### Task prompt
Every line below that contains the word "сенічкіна" must be copied.

### Items from a data source

· · · · ·

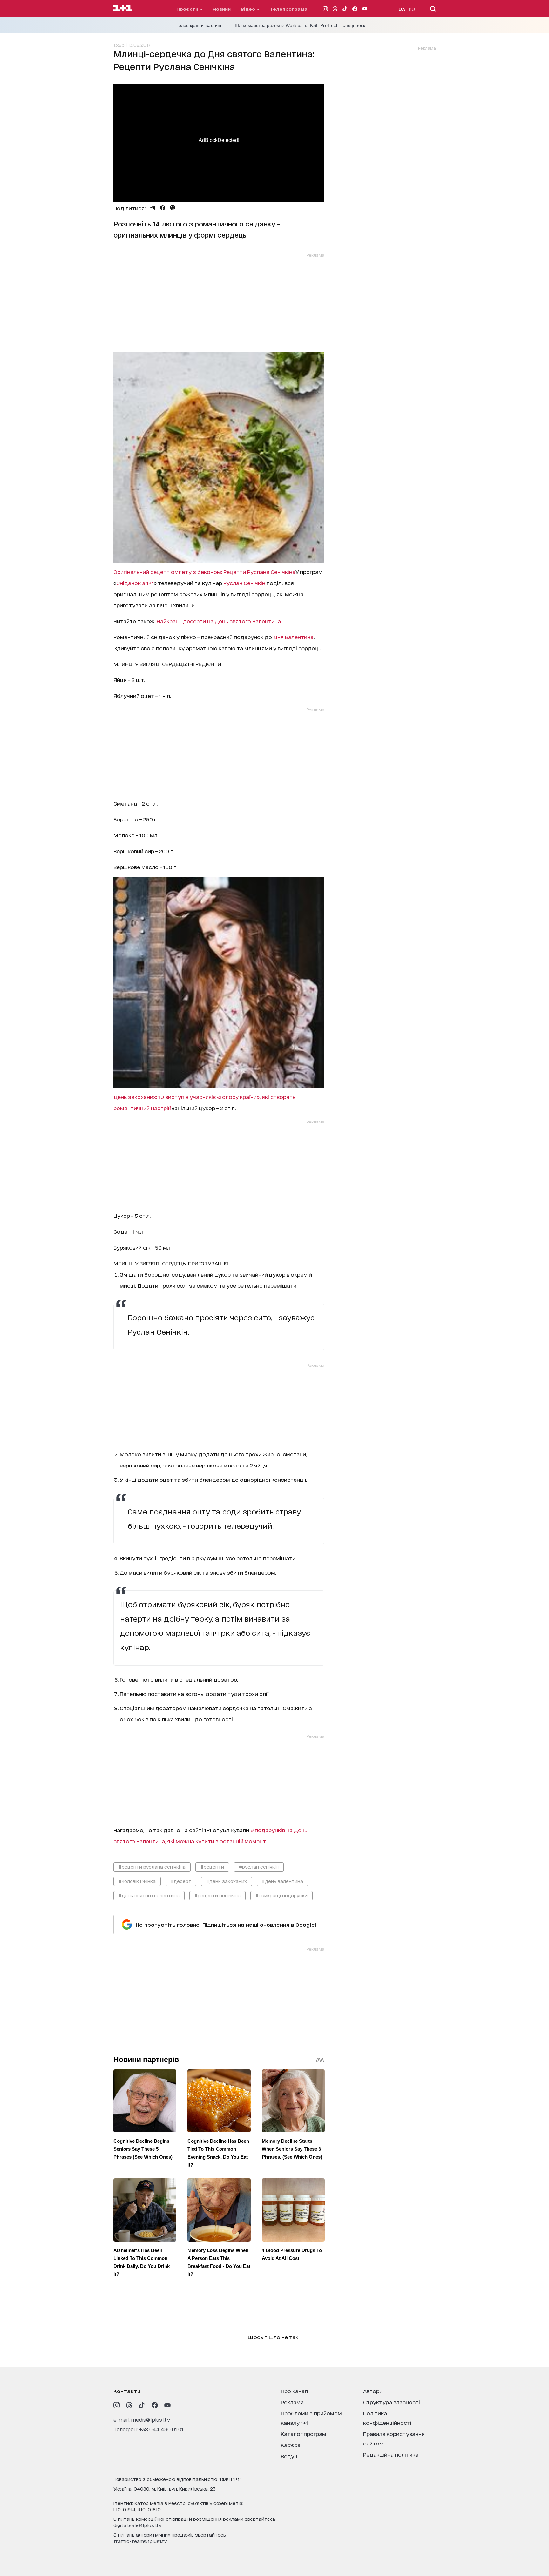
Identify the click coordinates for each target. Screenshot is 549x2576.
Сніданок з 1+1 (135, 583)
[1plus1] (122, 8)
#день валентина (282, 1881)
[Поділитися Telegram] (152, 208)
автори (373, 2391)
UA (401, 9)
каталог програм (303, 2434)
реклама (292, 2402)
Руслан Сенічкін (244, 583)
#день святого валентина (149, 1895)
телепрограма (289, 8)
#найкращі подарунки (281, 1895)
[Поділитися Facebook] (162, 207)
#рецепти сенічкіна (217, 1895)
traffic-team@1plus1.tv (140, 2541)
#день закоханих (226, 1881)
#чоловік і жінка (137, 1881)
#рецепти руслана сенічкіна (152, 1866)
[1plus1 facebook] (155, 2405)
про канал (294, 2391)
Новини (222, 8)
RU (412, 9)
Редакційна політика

· · · · ·

### Exercise answer
#рецепти сенічкіна (217, 1895)
#рецепти руслана сенічкіна (152, 1866)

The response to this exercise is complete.